Now my glucose deprived brain decides to play smart-aleck and I start over thinking, why was he asking me this? Whats his agenda? Will he fail me if I say Yuvraj Singh because he is good looking.

"Sachin Tendulkar." I finally replied

"Playing safe? Are we? Ok I'll give you a gamble, if you can tell me 7 different ways how a batsman can get himself out I'll give you the highest marks in practical, If you don't ...well we will come to that later."

I did not like the sound of 'well we will come to that later' and as such Dr. Bedi was making no sense whatsoever, I mean I was there for a medicine viva and not a cricket viva.

But I had already put my big foot in my mouth so I started straining my mind.

"Caught, Leg before wicket, run out, hit wicket, stumped, bowled...."

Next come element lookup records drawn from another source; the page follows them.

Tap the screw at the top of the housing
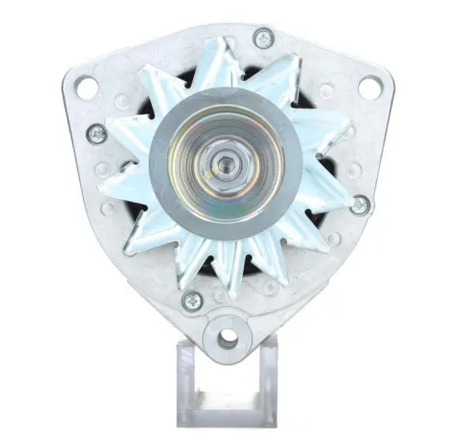(x=264, y=39)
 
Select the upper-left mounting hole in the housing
(x=86, y=88)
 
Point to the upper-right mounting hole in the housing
(x=369, y=88)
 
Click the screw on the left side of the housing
(x=96, y=134)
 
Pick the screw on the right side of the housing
(x=359, y=204)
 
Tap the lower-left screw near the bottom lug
(x=192, y=299)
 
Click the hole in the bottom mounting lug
(x=226, y=337)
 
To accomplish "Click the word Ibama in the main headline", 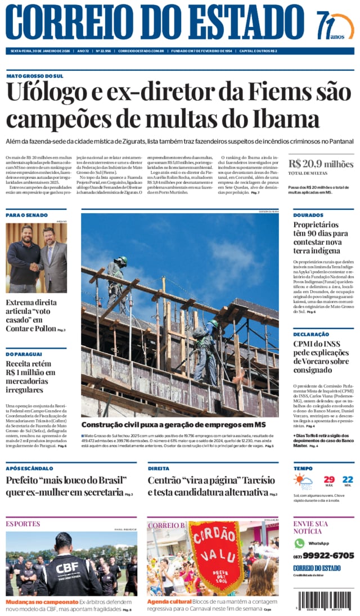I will pyautogui.click(x=286, y=119).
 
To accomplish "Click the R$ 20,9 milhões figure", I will pyautogui.click(x=321, y=164).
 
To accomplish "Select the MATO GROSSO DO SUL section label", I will pyautogui.click(x=35, y=76).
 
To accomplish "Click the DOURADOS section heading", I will pyautogui.click(x=308, y=215).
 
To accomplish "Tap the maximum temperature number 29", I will pyautogui.click(x=329, y=480).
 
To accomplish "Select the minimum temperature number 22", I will pyautogui.click(x=348, y=480).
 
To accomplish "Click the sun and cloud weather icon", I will pyautogui.click(x=303, y=482).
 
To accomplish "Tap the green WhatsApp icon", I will pyautogui.click(x=299, y=543).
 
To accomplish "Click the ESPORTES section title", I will pyautogui.click(x=23, y=524).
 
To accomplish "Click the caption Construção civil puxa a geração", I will pyautogui.click(x=173, y=425).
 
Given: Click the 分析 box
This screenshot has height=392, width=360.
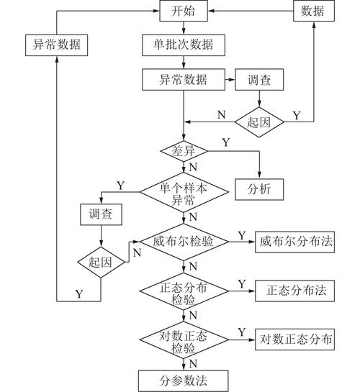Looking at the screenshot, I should tap(258, 190).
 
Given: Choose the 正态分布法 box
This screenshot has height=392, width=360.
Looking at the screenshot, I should tap(297, 291).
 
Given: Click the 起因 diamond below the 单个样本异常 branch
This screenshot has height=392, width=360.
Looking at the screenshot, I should tap(100, 263).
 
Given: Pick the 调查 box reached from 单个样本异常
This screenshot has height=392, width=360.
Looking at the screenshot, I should tap(100, 214).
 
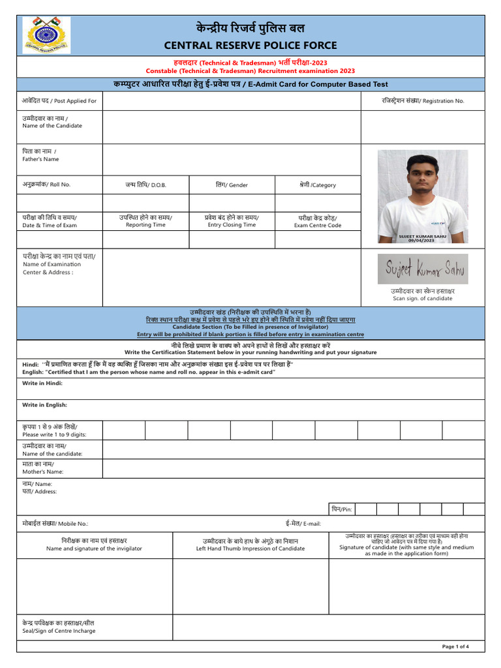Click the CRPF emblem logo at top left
pos(47,36)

"Yes, you are doing well just 2 more..."

I had mentally cursed him in every possible language, despite him sharing his hide and seek biscuits with me. I was scanning every nook and corner of my brain for those last 2 ways.

Suddenly out of nowhere, God himself made a grand entry in my on-the-verge-of-getting-a-stroke brain and I remembered a newspaper headline "Michael Vaughan - controversial dismissal."

"Sir, handling the ball.....and time out."

"Well done Dr. Ratika, you have gained those marks and you will see I will abide by my promise."

I was half expecting one of my batch-mate to wake me up from the dream and shove me in the viva room, but all I saw was Dr. Bedi smiling ear to ear and making some joke about himself, I was either too dazed to be happy or shocked as my mugging up those mnemonics just went to a waste. But somehow I mumbled a tiny "Thank you." and came out, as expected the other students who still had to face the terminator jumped on me like a pack of hyenas, but I knew they would not believe that I was not asked any study based questions, so I cooked up some tough random questions. Later after our results were announced, when I told them the incident, still they did not and said my extra creative brain is imagining things. What can I say truth is stranger than fiction.

That is the story when cricket gained me marks and that is the story from where I started believing in miracles!!